El mismo día en que Williams fue condenado, el Tesoro de Estados Unidos anunció que impuso sanciones contra la Operación Cero y su fundador, Sergey Zelenyuk, calificando a la empresa de amenaza a la seguridad nacional. Esta fue la primera confirmación del gobierno de que Williams había vendido las hazañas a Operación Cero.
En su declaración, el Tesoro dijo que el intercambio “vendió estas herramientas robadas a al menos un usuario no autorizado”. En este momento no sabemos quién es este usuario. El usuario podría ser un servicio de inteligencia extranjero o una banda de ransomware, ya que el Tesoro también sancionó a Oleg Vyacheslavovich Kucherov, un presunto miembro de la banda Trickbot, que también supuestamente trabajó con la Operación Cero.
En un documento judicial, los fiscales dijeron que L3Harris pudo descubrir que “un proveedor no autorizado estaba vendiendo un componente” de uno de los secretos comerciales robados “al comparar datos de proveedores específicos de la empresa encontrados en un componente robado coincidente”.
Los fiscales también dijeron que Williams “reconoció que el código que escribió y vendió” a Operation Zero “siendo utilizado por un corredor de Corea del Sur”, sugiriendo además que tanto L3Harris como los fiscales saben qué herramientas fueron robadas y vendidas a Operation Zero.
Otra pregunta sin respuesta es: ¿alguien, ya sea el gobierno de EE. UU. o L3Harris, ha alertado a Apple, Google o cualquier empresa de tecnología de que sus productos se vieron afectados por las fallas de día cero ahora que se han filtrado los exploits?
A cualquier empresa o desarrollador le gustaría saber que alguien podría haber usado (o aún podría usar) un día cero contra sus usuarios y clientes para poder corregir las fallas lo más rápido posible. Y en este punto, los días cero no sirven de nada para L3Harris y sus clientes gubernamentales.
Cuando pregunté a Apple y Google, ninguna de las dos respondió a mis preguntas.

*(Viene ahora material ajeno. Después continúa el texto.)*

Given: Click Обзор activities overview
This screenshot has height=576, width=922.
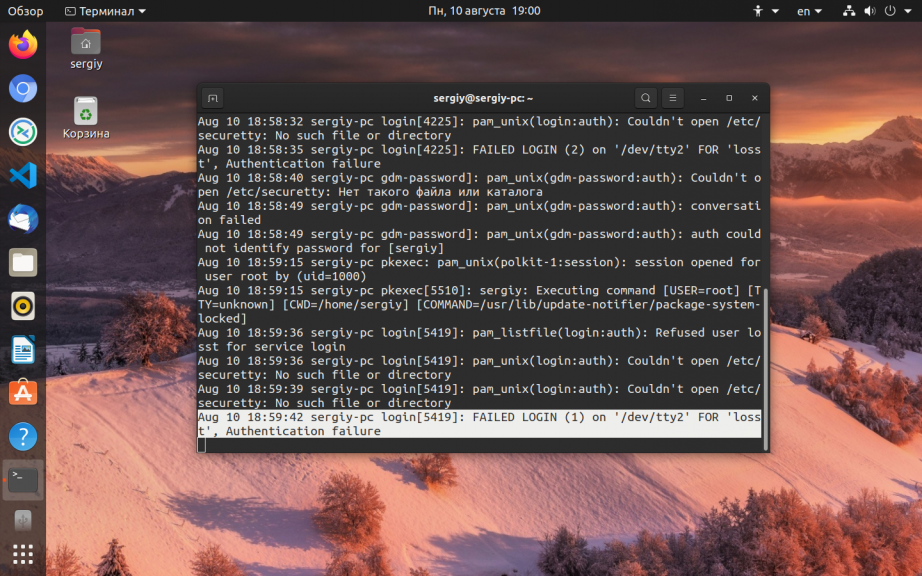Looking at the screenshot, I should point(25,11).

L3Harris tampoco respondió.
¿Quién hackeó a Scapegoat y por qué?
Luego está el misterio del chivo expiatorio, que fue despedido después de que Williams lo acusara de robar y filtrar código.
Al dictar sentencia, los fiscales del Departamento de Justicia confirmado que el empleado fue despedido, diciendo que Williams “se quedó al margen mientras se culpaba esencialmente a otro empleado de la empresa por [his] propia conducta”. En respuesta, el abogado de Williams rechazó a los fiscales, alegando que el ex empleado “fue despedido por mala conducta”, citando acusaciones de doble empleo y manejo inadecuado de la propiedad intelectual de la empresa.

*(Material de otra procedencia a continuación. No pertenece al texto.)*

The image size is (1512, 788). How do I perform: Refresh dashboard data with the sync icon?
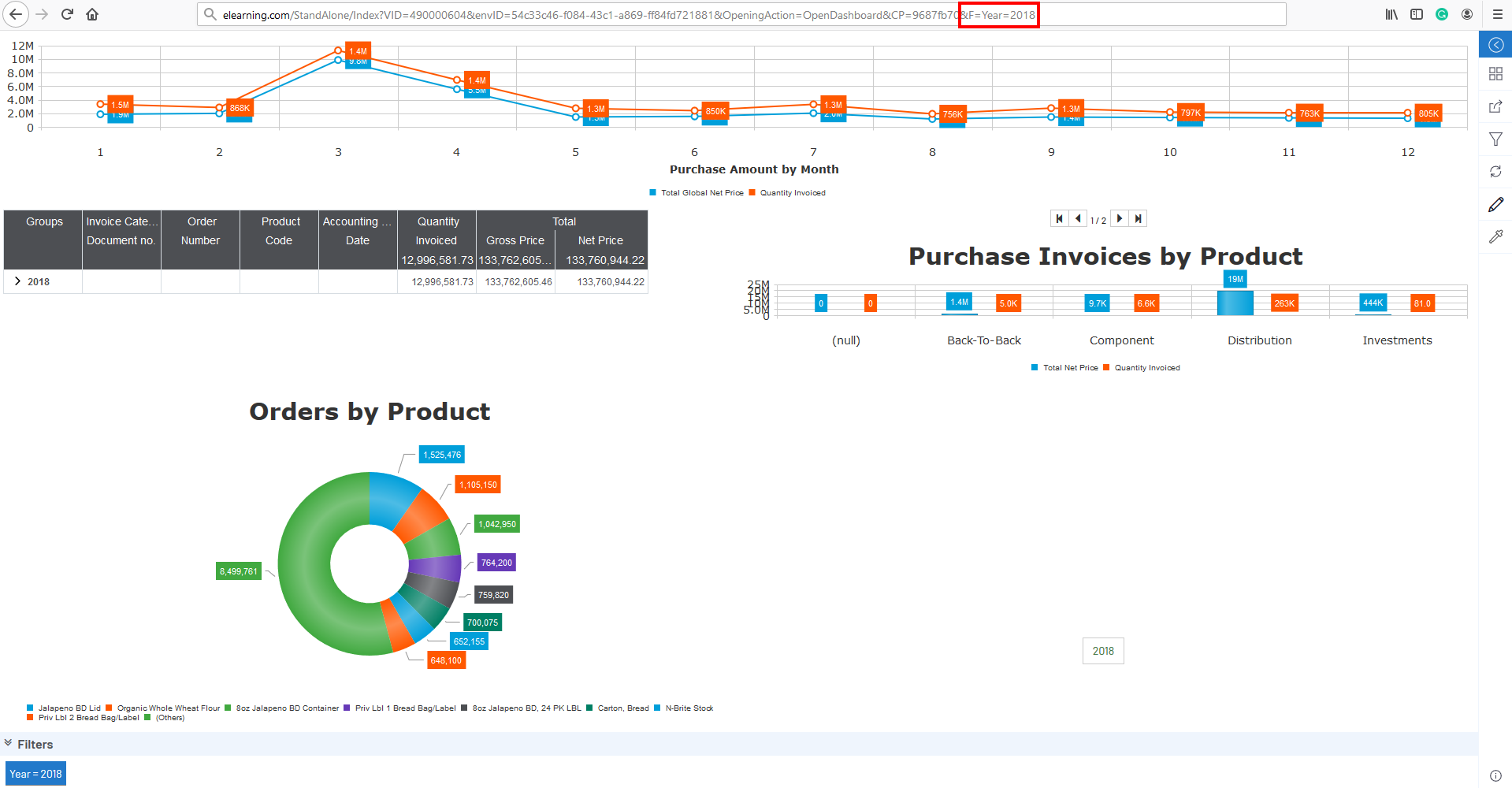tap(1495, 172)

Según un documento judicial presentado por los abogados de Williams, como parte de la investigación interna de L3Harris, la empresa puso al empleado en licencia, confiscó sus dispositivos, los transfirió a EE.UU. y “los ofreció al FBI”.

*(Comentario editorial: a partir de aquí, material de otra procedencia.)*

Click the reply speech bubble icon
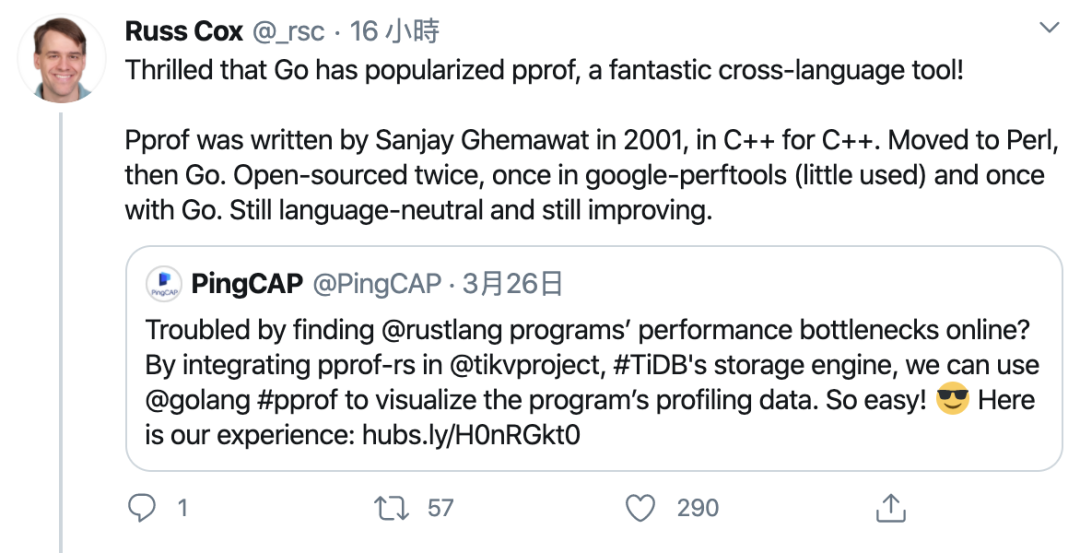 (x=143, y=508)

Cuando se le contactó para hacer comentarios, un portavoz anónimo del FBI dijo que la agencia no tenía nada que agregar más allá de la declaración del Departamento de Justicia. presione soltar.
Tras ser despedido, este empleado, al que identificamos con el seudónimo de Jay Gibson, recibió una notificación de Apple de que su iPhone personal era objetivo de “un ataque de software espía mercenario”.
Basura enviar aquellos notificaciones a usuarios que creen que han sido blanco de ataques utilizando herramientas como las creadas por NSO Group o Intellexa.
¿Quién intentó hackear a Gibson? Recibió la notificación el 5 de marzo de 2025, más de seis meses después de que comenzara la investigación del FBI. El FBI “interactuó regularmente con [Williams] a finales de 2024 hasta el verano de 2025”, según un documento judicial.
Dada la naturaleza de las herramientas filtradas, es plausible que el FBI, o quizás incluso una agencia de inteligencia estadounidense, apuntara a Gibson como parte de la investigación sobre las filtraciones de Williams. Pero simplemente no lo sabemos, y existe la posibilidad de que ni el público ni Gibson se enteren nunca.